▶ [阅读节选]:
不知道怎么的 \(T1\) 上来我就给跳过了,然后就开始先干\(T3\),感觉并不是很简单,但是也不是能说是很难。

然后我就突然想到了一种可以过掉一半数据的 \(dp\),之后居然一下子就成功了。

大样例一测,过了?!

之后感觉还行,然后回头管 \(T1\),但是却没有发现那个极其显然的双指针,然后我人无,还在 \(l\) 和 \(r\) 输出之前就特判 \(l\),\(r\),然后惨烈。。。。

\(T2\) 本以为有一些部分分数,然而一分也没有。。。。。

a

我们如果固定左上的那一个端点,就会发现这个对于接下来的 \(n-i+1\) 行,它的合法范围其实都是有关联的。

如果我们使用莫队的思想 \((two\;pointers)\),就会每一行均摊一个 \(m\),之后就是 \(\mathcal O(n^2m)\)



#include<bits/stdc++.h>
using std::cout; using std::endl;
#define try(i,a,b) for(register signed i=a;i<=b;++i)
#define throw(i,a,b) for(register signed i=a;i>=b;--i)
#define asm(i,x) for(register signed i=head[x];i;i=edge[i].next)
namespace xin_io
{
	#define debug cout<<"debug"<<endl
	#define sb(x) cout<<#x" = "<<x<<' '
	#define jb(x) cout<<#x" = "<<x<<endl
	#define gc() p1 == p2 and (p2 = (p1 = buf) + fread(buf,1,1<<20,stdin),p1 == p2) ? EOF : *p1++
	#define scanf ak = scanf
	int ak;
}
#define int long long
using namespace xin_io; static const int maxn = 1e6+10,inf = 1e9+7;
namespace xin
{
	#define calc(x1,y1,x2,y2) (he[x2][y2] - he[x2][y1-1] - he[x1-1][y2] + he[x1-1][y1-1])

▶ [题目 1]: 请用三句话概括这段节选。
上面的节选与下面的条目是两份彼此独立的材料。

▶ [工作数据]:

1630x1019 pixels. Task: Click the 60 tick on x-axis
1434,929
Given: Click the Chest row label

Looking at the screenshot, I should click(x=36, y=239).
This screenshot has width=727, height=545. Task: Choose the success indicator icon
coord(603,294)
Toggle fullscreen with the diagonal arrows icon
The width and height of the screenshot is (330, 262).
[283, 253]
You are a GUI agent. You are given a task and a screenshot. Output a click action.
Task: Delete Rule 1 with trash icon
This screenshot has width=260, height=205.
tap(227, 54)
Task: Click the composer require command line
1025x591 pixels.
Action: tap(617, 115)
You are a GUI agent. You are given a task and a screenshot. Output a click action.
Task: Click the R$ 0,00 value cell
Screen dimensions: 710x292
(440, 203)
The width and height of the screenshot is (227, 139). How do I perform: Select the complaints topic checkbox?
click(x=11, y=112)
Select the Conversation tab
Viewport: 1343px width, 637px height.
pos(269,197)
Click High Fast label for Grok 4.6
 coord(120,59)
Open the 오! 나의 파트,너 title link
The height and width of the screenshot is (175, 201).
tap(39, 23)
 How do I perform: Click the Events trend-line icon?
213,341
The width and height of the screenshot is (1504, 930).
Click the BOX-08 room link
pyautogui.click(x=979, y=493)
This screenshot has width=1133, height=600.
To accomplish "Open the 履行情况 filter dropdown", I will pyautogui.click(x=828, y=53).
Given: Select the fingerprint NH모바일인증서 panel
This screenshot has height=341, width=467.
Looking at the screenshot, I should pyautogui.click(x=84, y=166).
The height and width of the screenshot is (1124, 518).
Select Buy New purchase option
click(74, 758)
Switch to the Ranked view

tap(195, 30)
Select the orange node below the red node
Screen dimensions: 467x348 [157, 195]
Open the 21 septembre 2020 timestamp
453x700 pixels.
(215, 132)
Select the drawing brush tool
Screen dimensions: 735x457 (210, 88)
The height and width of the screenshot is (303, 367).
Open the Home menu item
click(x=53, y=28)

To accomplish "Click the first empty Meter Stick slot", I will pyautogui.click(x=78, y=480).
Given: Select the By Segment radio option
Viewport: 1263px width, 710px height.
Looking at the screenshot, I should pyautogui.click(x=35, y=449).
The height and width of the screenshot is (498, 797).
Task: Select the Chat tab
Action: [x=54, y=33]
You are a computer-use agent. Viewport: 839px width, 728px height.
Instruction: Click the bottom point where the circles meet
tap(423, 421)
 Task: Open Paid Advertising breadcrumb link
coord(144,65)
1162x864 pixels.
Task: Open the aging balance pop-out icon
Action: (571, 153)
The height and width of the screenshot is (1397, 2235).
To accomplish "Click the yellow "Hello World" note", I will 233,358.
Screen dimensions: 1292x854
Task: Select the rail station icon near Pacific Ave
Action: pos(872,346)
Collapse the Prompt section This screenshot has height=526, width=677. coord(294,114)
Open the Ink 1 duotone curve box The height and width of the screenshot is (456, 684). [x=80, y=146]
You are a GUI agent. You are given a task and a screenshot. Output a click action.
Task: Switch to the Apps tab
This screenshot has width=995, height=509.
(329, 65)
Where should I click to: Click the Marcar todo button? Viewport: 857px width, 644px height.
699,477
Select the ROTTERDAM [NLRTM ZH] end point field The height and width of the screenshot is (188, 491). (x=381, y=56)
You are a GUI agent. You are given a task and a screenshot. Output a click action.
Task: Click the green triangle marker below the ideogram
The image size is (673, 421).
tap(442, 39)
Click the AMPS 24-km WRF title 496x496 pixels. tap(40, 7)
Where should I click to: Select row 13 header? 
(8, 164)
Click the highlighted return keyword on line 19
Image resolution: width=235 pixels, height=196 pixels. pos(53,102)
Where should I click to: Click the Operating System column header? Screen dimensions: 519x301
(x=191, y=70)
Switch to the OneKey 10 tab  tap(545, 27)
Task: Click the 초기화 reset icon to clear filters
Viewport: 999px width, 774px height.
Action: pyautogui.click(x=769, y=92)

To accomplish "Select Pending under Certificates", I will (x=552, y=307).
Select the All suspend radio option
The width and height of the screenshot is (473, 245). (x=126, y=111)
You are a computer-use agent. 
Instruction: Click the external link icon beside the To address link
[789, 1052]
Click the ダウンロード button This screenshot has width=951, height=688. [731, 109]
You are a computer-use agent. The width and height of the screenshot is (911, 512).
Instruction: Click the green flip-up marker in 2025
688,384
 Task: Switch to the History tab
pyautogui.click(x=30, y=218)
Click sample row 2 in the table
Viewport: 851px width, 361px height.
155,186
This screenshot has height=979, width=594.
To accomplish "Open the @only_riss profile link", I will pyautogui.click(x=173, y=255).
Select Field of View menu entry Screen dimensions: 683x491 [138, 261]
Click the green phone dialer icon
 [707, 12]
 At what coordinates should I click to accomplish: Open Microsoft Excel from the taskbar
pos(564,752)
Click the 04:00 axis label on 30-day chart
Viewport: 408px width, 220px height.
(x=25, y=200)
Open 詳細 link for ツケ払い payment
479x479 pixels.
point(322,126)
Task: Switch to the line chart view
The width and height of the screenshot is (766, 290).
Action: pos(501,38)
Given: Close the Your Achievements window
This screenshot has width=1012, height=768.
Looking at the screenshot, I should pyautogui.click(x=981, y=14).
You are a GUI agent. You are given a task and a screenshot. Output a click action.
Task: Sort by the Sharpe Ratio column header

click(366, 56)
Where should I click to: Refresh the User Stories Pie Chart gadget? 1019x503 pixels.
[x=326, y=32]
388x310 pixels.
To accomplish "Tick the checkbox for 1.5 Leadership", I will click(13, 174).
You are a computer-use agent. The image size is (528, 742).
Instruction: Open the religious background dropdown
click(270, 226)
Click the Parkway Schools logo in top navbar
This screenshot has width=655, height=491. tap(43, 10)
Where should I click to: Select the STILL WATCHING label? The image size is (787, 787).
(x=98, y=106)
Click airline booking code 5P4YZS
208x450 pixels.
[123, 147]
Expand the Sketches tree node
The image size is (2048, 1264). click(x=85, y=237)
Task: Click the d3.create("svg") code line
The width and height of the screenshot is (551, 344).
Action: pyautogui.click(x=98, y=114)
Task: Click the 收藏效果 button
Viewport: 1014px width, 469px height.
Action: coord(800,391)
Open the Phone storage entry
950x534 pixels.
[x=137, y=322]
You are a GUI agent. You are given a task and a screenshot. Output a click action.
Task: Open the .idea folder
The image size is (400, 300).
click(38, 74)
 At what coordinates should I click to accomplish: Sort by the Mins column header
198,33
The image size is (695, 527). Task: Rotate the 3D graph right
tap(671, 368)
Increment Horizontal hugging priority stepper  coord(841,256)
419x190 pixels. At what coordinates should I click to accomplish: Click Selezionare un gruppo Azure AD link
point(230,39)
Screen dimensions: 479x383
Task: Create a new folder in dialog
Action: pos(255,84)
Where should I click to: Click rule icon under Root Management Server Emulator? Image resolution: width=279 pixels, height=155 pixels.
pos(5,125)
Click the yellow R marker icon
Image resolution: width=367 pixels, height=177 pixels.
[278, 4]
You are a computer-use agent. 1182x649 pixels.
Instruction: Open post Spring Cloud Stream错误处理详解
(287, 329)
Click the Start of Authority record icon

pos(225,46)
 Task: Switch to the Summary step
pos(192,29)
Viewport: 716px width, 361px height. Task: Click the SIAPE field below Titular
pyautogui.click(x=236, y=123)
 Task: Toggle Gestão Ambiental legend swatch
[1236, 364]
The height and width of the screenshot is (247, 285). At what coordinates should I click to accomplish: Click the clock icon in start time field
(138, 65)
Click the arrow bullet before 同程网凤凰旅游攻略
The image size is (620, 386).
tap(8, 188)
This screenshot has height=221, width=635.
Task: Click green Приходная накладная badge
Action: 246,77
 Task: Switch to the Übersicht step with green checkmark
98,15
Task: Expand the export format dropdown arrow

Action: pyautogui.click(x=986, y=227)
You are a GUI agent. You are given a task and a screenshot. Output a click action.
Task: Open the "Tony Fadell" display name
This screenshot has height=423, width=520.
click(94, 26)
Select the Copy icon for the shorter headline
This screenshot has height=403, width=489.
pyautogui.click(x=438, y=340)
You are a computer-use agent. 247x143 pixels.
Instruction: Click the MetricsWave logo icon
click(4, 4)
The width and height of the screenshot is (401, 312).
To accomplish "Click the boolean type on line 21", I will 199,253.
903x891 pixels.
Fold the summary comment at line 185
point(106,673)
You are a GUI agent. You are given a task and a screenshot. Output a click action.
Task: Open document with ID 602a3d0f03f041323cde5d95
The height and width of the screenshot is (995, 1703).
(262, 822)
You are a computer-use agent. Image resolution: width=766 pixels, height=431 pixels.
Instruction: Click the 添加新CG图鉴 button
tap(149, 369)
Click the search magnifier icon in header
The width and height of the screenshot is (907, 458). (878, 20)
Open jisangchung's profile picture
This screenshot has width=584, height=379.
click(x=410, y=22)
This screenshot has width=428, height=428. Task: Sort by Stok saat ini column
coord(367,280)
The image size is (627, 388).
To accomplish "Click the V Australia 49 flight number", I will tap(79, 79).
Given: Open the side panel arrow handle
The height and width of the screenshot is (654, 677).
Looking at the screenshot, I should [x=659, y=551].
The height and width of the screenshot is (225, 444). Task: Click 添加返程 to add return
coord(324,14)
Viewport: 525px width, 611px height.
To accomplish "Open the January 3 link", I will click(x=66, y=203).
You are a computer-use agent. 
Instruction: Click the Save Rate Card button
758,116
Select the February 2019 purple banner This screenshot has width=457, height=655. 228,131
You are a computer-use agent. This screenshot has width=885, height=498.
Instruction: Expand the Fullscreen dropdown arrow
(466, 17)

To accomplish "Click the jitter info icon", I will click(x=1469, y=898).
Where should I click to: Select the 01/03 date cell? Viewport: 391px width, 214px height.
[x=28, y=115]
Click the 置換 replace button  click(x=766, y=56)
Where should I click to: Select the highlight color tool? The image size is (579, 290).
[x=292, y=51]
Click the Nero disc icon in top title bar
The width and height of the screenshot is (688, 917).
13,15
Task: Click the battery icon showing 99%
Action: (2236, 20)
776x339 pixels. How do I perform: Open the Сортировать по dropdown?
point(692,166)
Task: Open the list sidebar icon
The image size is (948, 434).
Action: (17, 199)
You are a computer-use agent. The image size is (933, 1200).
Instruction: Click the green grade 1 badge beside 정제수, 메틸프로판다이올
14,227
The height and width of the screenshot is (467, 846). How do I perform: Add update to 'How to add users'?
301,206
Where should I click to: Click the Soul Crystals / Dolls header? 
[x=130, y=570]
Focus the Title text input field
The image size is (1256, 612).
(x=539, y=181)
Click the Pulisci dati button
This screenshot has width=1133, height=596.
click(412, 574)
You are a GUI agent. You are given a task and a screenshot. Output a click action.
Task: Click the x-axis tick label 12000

▶ [题目 2]: 把条目中从包含“776x339 pixels. How”的那一行开始、一直到条目最后一行的各行输出为JSON字符串列表,每行对应一个字符串,空行不计。

▶ [参考答案 1]: 作者一上来跳过了T1,先做T3,想到一种能过掉一半数据的dp,大样例一测就过了。回头做T1时却没发现那个极其显然的双指针,还在输出l和r之前就特判了l、r,结果很惨;T2本以为有部分分,却一分也没有。解法上,固定左上端点后,接下来n-i+1行的合法范围相互关联,用莫队的思想(双指针)每行均摊一个m,复杂度为O(n²m)。

▶ [参考答案 2]:
[
  "776x339 pixels. How do I perform: Open the Сортировать по dropdown?",
  "point(692,166)",
  "Task: Open the list sidebar icon",
  "The image size is (948, 434).",
  "Action: (17, 199)",
  "You are a computer-use agent. The image size is (933, 1200).",
  "Instruction: Click the green grade 1 badge beside 정제수, 메틸프로판다이올",
  "14,227",
  "The height and width of the screenshot is (467, 846). How do I perform: Add update to 'How to add users'?",
  "301,206",
  "Where should I click to: Click the Soul Crystals / Dolls header? ",
  "[x=130, y=570]",
  "Focus the Title text input field",
  "The image size is (1256, 612).",
  "(x=539, y=181)",
  "Click the Pulisci dati button",
  "This screenshot has width=1133, height=596.",
  "click(412, 574)",
  "You are a GUI agent. You are given a task and a screenshot. Output a click action.",
  "Task: Click the x-axis tick label 12000"
]